Bélo : Je dois commencer par dire que la position géographique d'Haïti en fait un carrefour: Haïti c'est dans la Caraïbe, Haïti c'est en Amérique, c'est aux Antilles, et notre musique ressemble à tout cela. Notre histoire raconte la même chose: nous avons été colonisés par la France, occupés par les Américains… Haïti est une mosaïque de couleurs, nous sommes influencés par tous les genres de musique: en Haïti on trouve le compas, certes, il y a aussi la musique "racine", également le reggae, du gospel, en fait il y a tout un mélange…Dès mon enfance, j'ai été bercé par toutes ces musiques, je me suis laissé influencer par l'ensemble pour donner ce style original qui m'est propre et que j'appelle "ragganga", c'est une mélange de reggae, ragga, et rara, (la musique carnavalesque haïtienne ndlr)…
Tu es né en 1979, tu as donc grandi avec le compas direct et l'explosion de la musique traditionnelle dans les années 1980 avec Boukman Eksperyans…
Oui et aussi les autres musiques importées, des Etats-Unis, de la France, du Canada et de la Jamaïque… Et cela se ressent dans mon album! Le morceau Lakou Trankil, est plutôt reggae, mais en règle générale, mes morceaux sont très difficiles à classer. C'est du Bélo si vous voulez…Tenza, c'est world beat, Istwa Dwol, c'est une chanson acoustique… Je fais quelque chose qui m'est propre et même quand je chante du compas, je le fais à ma façon…
Tu arrives des Etats-Unis où tu as donné un concert et demain tu vas jouer pour la première fois en France. Est-ce que tu appréhendes différemment les concerts internationaux?
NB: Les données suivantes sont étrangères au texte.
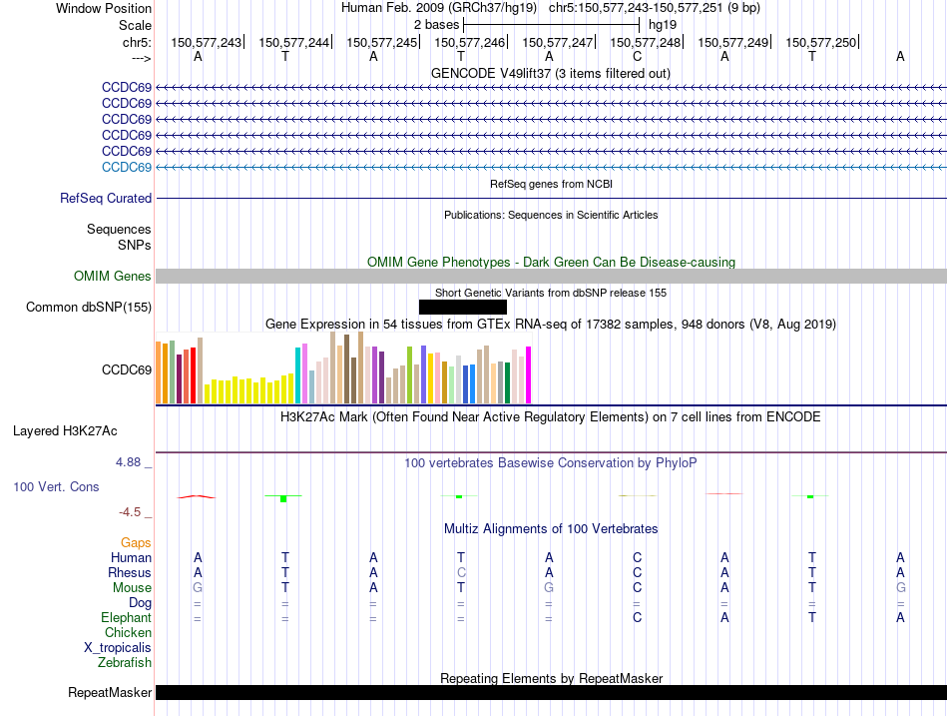Open Multiz Alignments of 100 Vertebrates title
948x716 pixels.
pos(550,528)
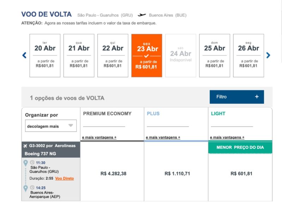Click the plus icon on Filtro button
This screenshot has height=203, width=282.
click(257, 97)
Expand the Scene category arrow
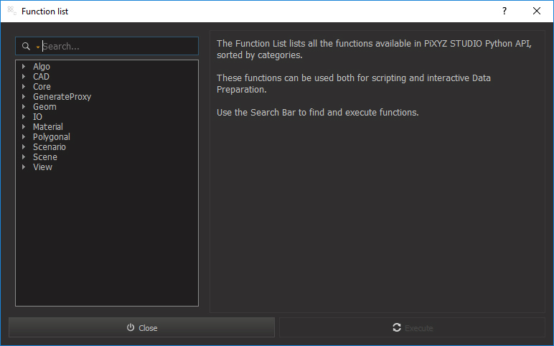554x346 pixels. click(x=24, y=157)
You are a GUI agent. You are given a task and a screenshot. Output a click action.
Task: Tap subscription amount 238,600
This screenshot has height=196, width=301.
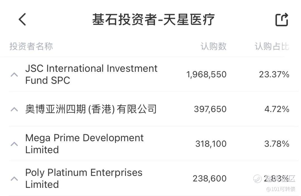209,178
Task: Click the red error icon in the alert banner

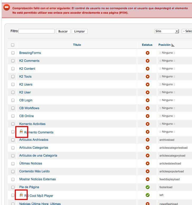Action: tap(7, 7)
Pour moi la musique est universelle, donc quelque soit l'endroit, que le public soit haïtien ou étranger, que ce soit devant deux personnes ou deux millions de personnes, il faut donner une prestation égale à elle-même… Quand on suit un concert de Michael Jackson ou de Michel Sardou, on voit que c'est quelque chose de standard, de sérieux, où que ce soit…
As-tu des titres préférés sur ton premier album et peux-tu nous parler de ce que tu racontes dans tes chansons…
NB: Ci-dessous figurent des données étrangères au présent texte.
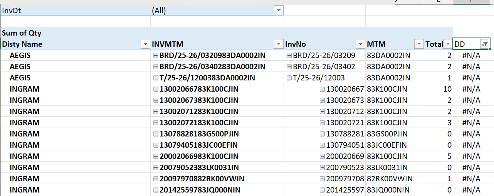Screen dimensions: 494x196
Task: Select the Sum of Qty cell
Action: click(x=22, y=33)
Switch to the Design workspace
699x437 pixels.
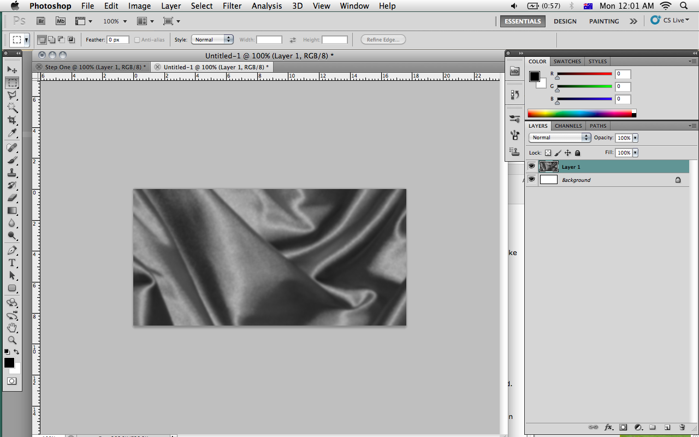coord(565,21)
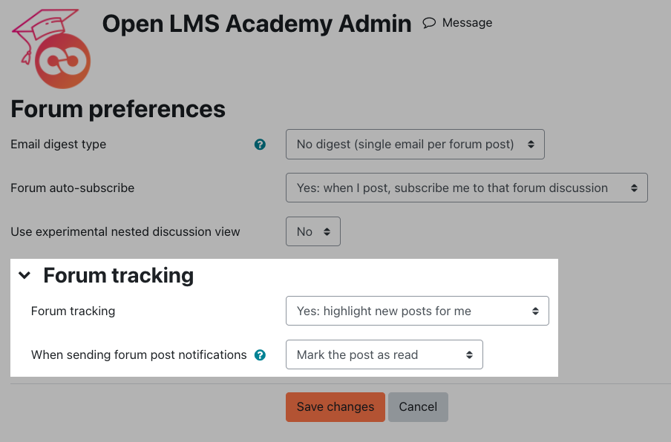The width and height of the screenshot is (671, 442).
Task: Click the Message link text
Action: click(x=468, y=23)
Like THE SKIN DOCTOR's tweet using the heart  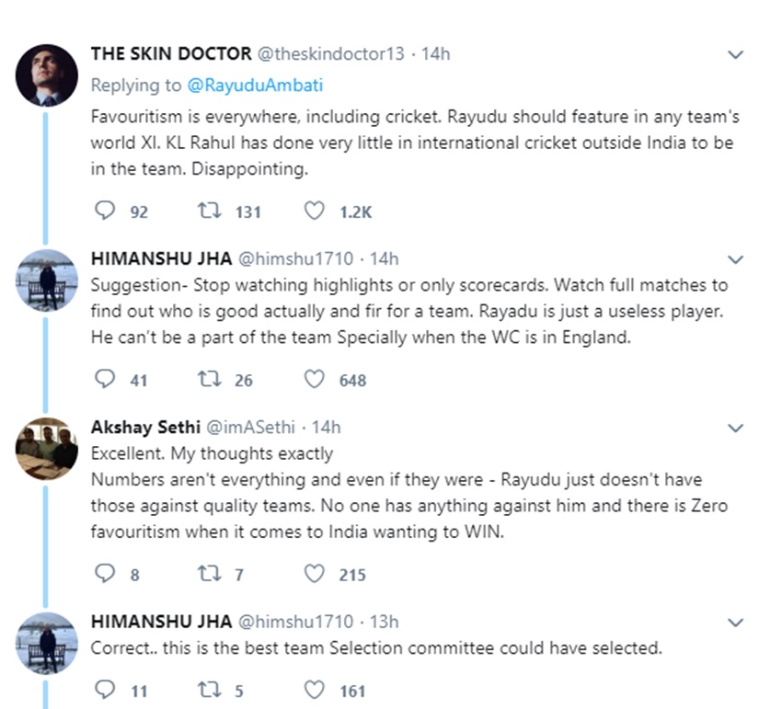pyautogui.click(x=313, y=211)
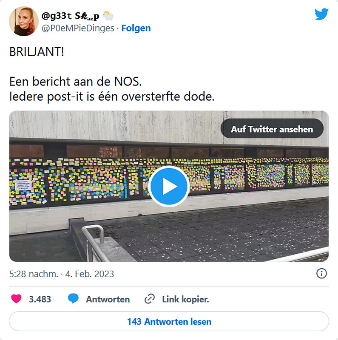
Task: Play the embedded video
Action: point(169,186)
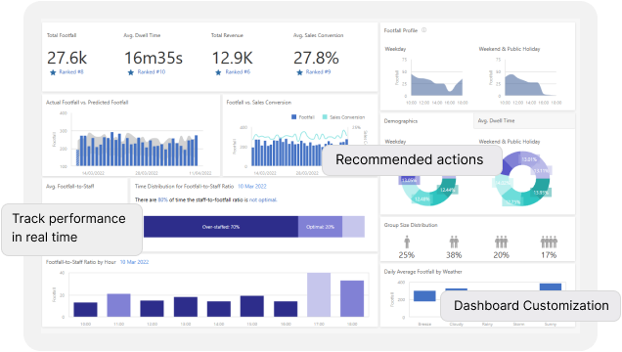Click the Over-staffed 70% bar segment
Viewport: 622px width, 352px height.
pos(221,227)
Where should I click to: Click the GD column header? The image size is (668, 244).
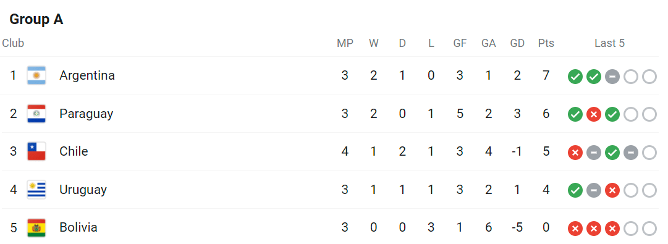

J'aime tout l'album ! Mais par exemple, le concept Lakou Trankil raconte la cour, l'espace où les membres d'une même famille vit, en créole, on dit "lakou". Lakou Trankil, pour moi, c'est Haïti tranquille. Mon pays subit des troubles politiques, donc pour que le pays redevienne ce qu'il a été dans le temps, je chante cette chanso : Si tu veux être grand comme un éléphant, fais toi tout petit comme une souris, si tu veux gouverner le Lakou, il faut que tu obéisses, si tu veux voir les choses changer, tu dois faire preuve de volonté. Dans un genre différent, Istwa Dwol est l'histoire de cinq jeunes garçons qui ne peuvent plus vivre en Haïti à cause du chômage, de l'insécurité ; ils décident donc de quitter Haïti, mais sans destination. Très vite, sur la mer, ils n'ont plus d'eau, plus rien à manger… Et à la fin de la chanson, je cite tous ceux qui quittent le pays, les étudiants, les paysans, les musiciens, les citadins…
Et toi, justement, en tant que jeune artiste qui s'ouvre à l'international, n'est-ce pas une tentation de quitter Haïti?
Non… En tant qu'artiste, je suis là pour donner des messages positifs, je suis le modèle. On a tendance à faire ce que je fais. Si je reste au pays, mes fans vont vouloir rester…Au contraire, je pense qu'il est bien d'aller proposer la culture haïtienne un peu partout, tout en restant accroché à mon propre pays… Quand je suis allé au Cameroun pour le Prix Découvertes RFI, c'était la première fois que je sortais du pays, et toute l'énergie positive que j'ai trouvée là bas, je l'ai ramenée à Haïti…Ce prix, c'est une fierté nationale... On me remercie pour ce que je fais pour Haïti, mais c'est Haïti qui a tout fait pour moi…
C'est à dire?
Je n'ai pas voyagé, je n'ai pas vécu en France ou aux Etats-Unis pour devenir ce que je suis aujourd'hui… Mon inspiration, ma musique est liée à mon île… Si j'ai ce talent, si je suis lauréat du Prix Découvertes RFI aujourd'hui, c'est moi qui peux être fier, car il a été décerné à un artiste 100% haïtien.